Cato get a life!!!! I knew both of the officers and there is no connection between the two. Neither of those cops were corrupt. As far as the suicide it is none of your dam business why he choose to take his life. The families are dealing with enough pain and wondering why in both cases. They don’t need ass holes like you placing blaming or pointing fingers. Get a life!! My thoughts and prayers go out to both families they were good men.

SW Lane said...

Cato, you are a sad embittered troll..a contemptible coward who posts screeching rants behind a cloak of anonymity.

However, it is your right. I did read a post of yours that was amusing: "Police Officer think they are better than us."

Thats' not true as a collective belief, However, in your case, it most certainly is.

~ Mike Hegg

Cato said...

You cops take the public's money, so you answer to the public. Make sure you're clear on this arrangement. You like to say you're police officers 24/7, when saying so is convenient for you. If you make such global statements, expect us to take you at your word and look at everything you do with an eye to public accountability.

If you IMPD sensitive souls want to curb conjecture, do two things, always:

1. Run a clean department, though it will take years to rebuild the public's trust.

2. Be open and forthcoming with all facts.

Lastly, you're cops. Act like you have a backbone. Simpering and sniveling when people take a public look at your activities makes you look corrupt and impotent in absence of a badge.

With the anti-First Amendment statements that are made here, I have to wonder what threats have been made against Indy's journalists to keep them silent and compliant.

Steve King said...

Given the circumstances surrounding the shooting of IMPD officer David Moore, I should understand why this hasn't been reported locally. But I don't. An IMPD officer commits suicide Monday evening and 48 hours later this is nowhere to be found in any local news coverage--print, electronic or web.

Help me understand how and why the police department and local news media have the right to collude (apparently) and suppress this story. When a public safety employee discharges their weapon and someone is injured or killed, the public has a right to know the facts.

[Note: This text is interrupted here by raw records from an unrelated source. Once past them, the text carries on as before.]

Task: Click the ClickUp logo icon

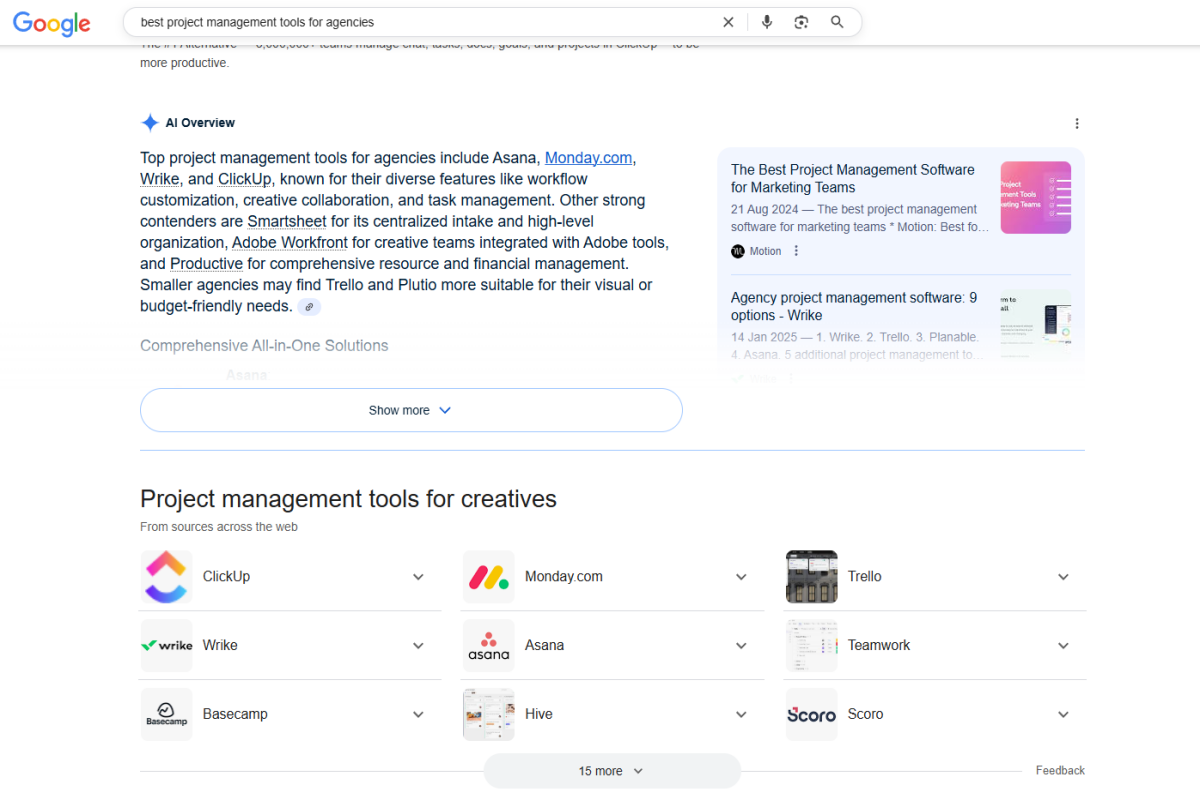Action: pyautogui.click(x=166, y=577)
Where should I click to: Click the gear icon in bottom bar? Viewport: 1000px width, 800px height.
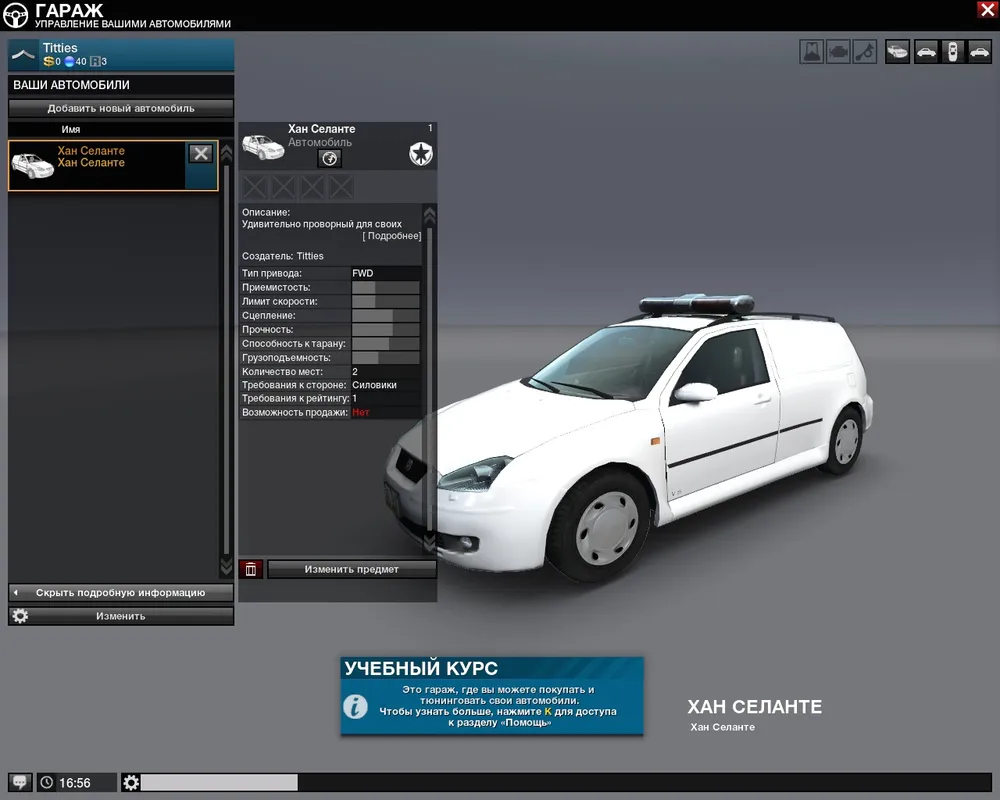131,782
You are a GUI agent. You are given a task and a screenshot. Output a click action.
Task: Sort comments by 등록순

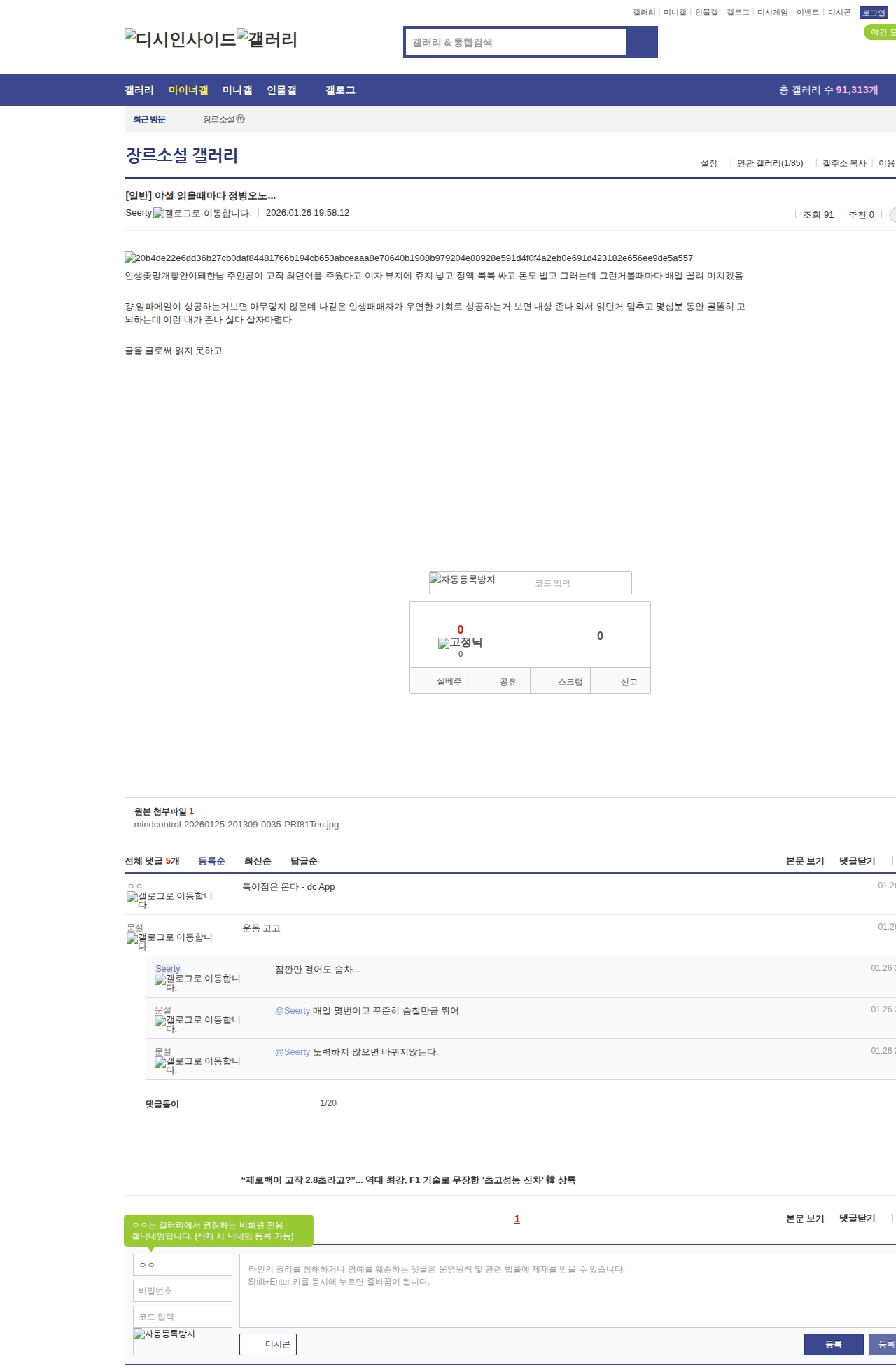[x=211, y=861]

This was published in Gary, IN. Here's the news item from a Gary Topix news forum - http://www.topix.com/forum/city/gary-in/TPM73V1N8UT6IPQUH

Unknown said...

Cato, thank you for once again proving my point in the earlier thread. The public has a right to know quite a bit, but at the same time don't expect the city to shell out millions of dollars to have something done in 48 hours that normally takes weeks just so conspiracy theorists such as yourself can jump in feet-first a little earlier.

Cato said...

Marco, you're clueless. The media is supposed to have all facts as soon as discovered to watch the cops do their job and to stand over their shoulders to ensure the cops aren't corrupt.

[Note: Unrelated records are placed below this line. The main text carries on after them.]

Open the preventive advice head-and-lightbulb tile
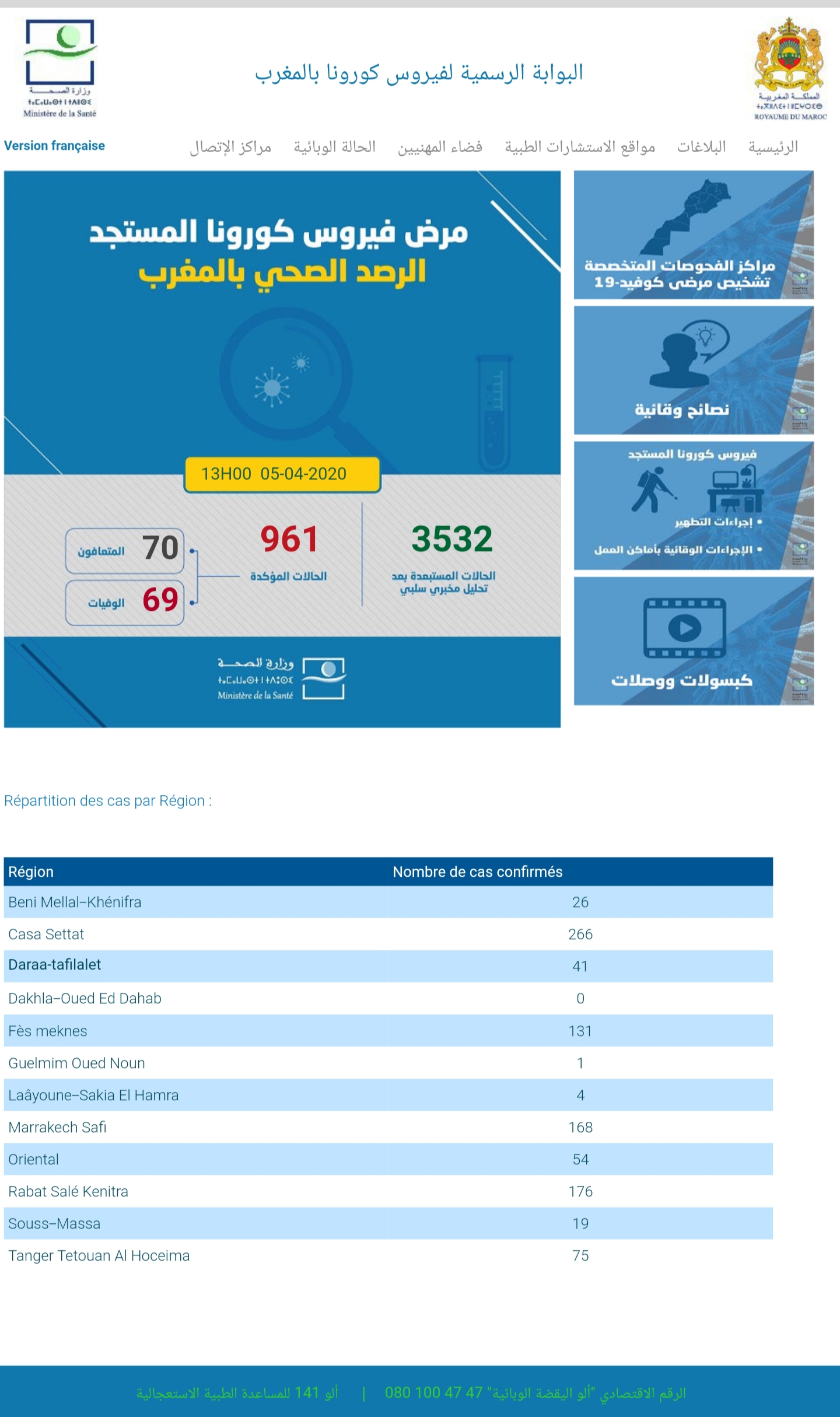Image resolution: width=840 pixels, height=1417 pixels. [694, 370]
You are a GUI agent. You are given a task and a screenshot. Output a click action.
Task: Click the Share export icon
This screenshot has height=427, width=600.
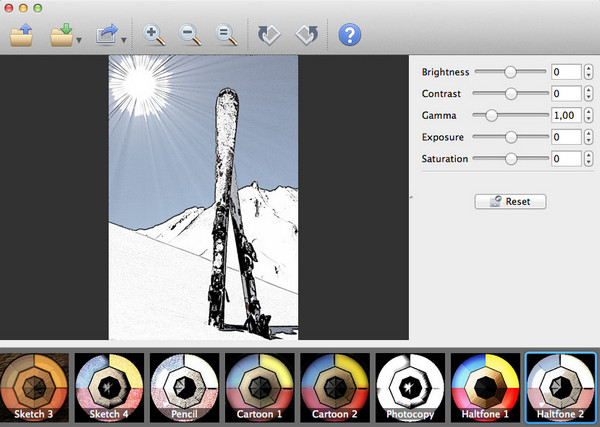(106, 35)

IMPD needs a lot of sunshine.

Unknown said...

Rather be clueless than using unsubstantiated, loosely tied together conspiracy theories (to include being a 9/11 truther) to advocate impossibilities to support what amounts to nothing more than personal vendettas bordering on bigotry. I'd rather be clueless than angry, hateful, spiteful, stupid, and clueless...

kathy jordan said...

Why is the suicide of a police officer such big news? It is a tradgy when anyone committs this act, not just a police officer. The family (his parents) were not notified until later that evening of what had happened to their son, maybe that's why it wasn't on the news, if you call that news. The public know nothing about his life, that's as it should be. Please do not speculate on things you know nothing about. It only hurts his family.